07.01.2020
Hetze und Morddrohungen: Politiker äußern Solidarität mit Bedford-Strohm | Kramer: "Er hat unsere volle Unterstützung"

Frankfurt a.M. Augsburg (epd). Weil er sich für die Seenotrettung im Mittelmeer einsetzt, erhielt Heinrich Bedford-Strohm, der Ratsvorsitzende der Evangelischen Kirche in Deutschland (EKD), Morddrohungen. Das sagte Bedford-Strohm in einem Interview mit der „Augsburger Allgemeine“, in dem es um die Rolle der sozialen Medien im gesellschaftlichen Miteinander ging. Seine Forderung: Regeln und Normen bei Twitter, Facebook und Co, weil sie sonst ein Katalysator für eine inakzeptable Art des Umgangs würden.

Doch vor allem die Aussage zu den Morddrohungen blieb hängen und zeigte sofort nach Veröffentlichung, wie die sozialen Medien funktionieren: Sie löste eine Welle von Kommentaren aus, viele davon solidarisch, andere aber gehässig bis verunglimpfend. Bedford-Strohm reagierte daraufhin aus dem Urlaub, was er normalerweise nicht tut, wie er in den sozialen Medien erklärte. Das Echo auf das Interview habe ihn überrascht, schrieb er. Die Frage nach den Morddrohungen sei nur eine unter vielen gewesen. „Solche Drohungen gehören heute leider fast schon zur Normalität einer Existenz als öffentliche Person, die sich zu manchen Themen klar äußert. Das trifft viele andere auch.“ Die Verrohung der Kommunikation allgemein bleibe ein wichtiges öffentliches Thema, betonte der Theologe.

-------------------------

**Deine Aufgabe**
Gib aus dem Artikel über die Morddrohungen gegen Bedford-Strohm den Abschnitt von „Doch vor allem“ bis „betonte der Theologe.“ wortgetreu wieder.

**Gespeicherte Einträge**
-------------------------

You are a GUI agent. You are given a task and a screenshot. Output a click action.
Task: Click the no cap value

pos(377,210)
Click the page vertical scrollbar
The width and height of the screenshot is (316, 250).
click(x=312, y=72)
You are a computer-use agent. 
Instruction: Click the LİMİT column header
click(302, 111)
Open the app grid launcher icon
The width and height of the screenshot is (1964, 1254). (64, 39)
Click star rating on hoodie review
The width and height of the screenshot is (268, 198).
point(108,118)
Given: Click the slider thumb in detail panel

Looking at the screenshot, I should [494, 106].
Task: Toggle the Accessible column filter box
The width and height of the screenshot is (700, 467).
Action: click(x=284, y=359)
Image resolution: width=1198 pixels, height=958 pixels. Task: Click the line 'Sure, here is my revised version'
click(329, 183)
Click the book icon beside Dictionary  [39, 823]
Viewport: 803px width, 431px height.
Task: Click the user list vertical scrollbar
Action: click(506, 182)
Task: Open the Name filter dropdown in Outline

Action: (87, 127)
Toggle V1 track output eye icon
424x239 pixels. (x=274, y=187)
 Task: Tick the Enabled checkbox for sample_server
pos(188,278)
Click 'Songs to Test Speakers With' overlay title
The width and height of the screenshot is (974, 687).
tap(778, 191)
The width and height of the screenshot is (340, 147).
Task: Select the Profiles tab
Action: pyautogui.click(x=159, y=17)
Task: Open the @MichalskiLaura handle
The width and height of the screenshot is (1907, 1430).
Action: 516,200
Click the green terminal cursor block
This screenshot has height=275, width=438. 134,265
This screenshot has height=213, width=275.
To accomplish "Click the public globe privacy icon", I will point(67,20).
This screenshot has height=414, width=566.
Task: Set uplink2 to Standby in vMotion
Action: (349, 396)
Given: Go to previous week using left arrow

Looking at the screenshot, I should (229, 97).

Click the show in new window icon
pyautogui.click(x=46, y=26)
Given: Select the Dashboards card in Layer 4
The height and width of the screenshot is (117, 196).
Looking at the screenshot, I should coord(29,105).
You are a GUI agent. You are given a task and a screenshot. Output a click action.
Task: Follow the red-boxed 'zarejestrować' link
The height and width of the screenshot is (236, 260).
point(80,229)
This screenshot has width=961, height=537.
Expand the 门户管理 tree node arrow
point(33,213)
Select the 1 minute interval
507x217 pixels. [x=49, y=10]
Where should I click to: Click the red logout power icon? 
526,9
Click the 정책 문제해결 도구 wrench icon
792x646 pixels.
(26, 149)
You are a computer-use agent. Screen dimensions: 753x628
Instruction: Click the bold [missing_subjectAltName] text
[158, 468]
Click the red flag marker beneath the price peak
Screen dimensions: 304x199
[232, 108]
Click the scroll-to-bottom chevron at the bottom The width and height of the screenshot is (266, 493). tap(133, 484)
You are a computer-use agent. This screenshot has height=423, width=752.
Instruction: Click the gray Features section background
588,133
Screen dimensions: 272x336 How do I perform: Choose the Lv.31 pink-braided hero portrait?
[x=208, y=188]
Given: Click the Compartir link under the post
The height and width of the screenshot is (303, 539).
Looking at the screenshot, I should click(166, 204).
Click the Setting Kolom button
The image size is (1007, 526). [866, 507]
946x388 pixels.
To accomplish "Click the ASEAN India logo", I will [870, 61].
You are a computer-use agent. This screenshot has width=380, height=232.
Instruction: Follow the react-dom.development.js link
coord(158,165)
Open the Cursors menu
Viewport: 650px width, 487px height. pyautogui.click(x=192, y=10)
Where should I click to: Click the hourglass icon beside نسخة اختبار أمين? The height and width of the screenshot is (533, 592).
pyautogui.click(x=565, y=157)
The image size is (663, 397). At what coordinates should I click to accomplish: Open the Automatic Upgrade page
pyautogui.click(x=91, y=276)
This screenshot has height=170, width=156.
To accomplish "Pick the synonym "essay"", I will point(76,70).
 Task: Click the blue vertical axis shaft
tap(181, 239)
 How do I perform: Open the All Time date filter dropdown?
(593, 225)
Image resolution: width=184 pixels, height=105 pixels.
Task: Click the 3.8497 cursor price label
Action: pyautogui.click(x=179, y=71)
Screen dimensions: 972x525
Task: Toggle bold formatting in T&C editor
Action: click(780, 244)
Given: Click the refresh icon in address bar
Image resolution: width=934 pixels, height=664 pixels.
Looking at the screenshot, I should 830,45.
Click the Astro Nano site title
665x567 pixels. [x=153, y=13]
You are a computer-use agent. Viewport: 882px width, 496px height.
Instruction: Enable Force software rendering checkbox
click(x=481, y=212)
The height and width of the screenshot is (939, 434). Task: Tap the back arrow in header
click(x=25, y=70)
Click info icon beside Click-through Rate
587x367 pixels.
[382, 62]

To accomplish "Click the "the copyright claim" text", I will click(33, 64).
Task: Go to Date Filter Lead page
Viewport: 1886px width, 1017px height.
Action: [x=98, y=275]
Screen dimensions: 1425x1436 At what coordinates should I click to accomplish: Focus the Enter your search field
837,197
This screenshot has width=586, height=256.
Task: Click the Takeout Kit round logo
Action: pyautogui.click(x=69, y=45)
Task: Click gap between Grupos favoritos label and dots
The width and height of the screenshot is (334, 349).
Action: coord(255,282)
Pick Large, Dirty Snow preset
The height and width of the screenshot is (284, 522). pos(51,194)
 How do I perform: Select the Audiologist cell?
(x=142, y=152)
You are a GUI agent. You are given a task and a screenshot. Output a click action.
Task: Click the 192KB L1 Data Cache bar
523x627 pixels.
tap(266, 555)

-------------------------

**Antwort**
Doch vor allem die Aussage zu den Morddrohungen blieb hängen und zeigte sofort nach Veröffentlichung, wie die sozialen Medien funktionieren: Sie löste eine Welle von Kommentaren aus, viele davon solidarisch, andere aber gehässig bis verunglimpfend. Bedford-Strohm reagierte daraufhin aus dem Urlaub, was er normalerweise nicht tut, wie er in den sozialen Medien erklärte. Das Echo auf das Interview habe ihn überrascht, schrieb er. Die Frage nach den Morddrohungen sei nur eine unter vielen gewesen. „Solche Drohungen gehören heute leider fast schon zur Normalität einer Existenz als öffentliche Person, die sich zu manchen Themen klar äußert. Das trifft viele andere auch.“ Die Verrohung der Kommunikation allgemein bleibe ein wichtiges öffentliches Thema, betonte der Theologe.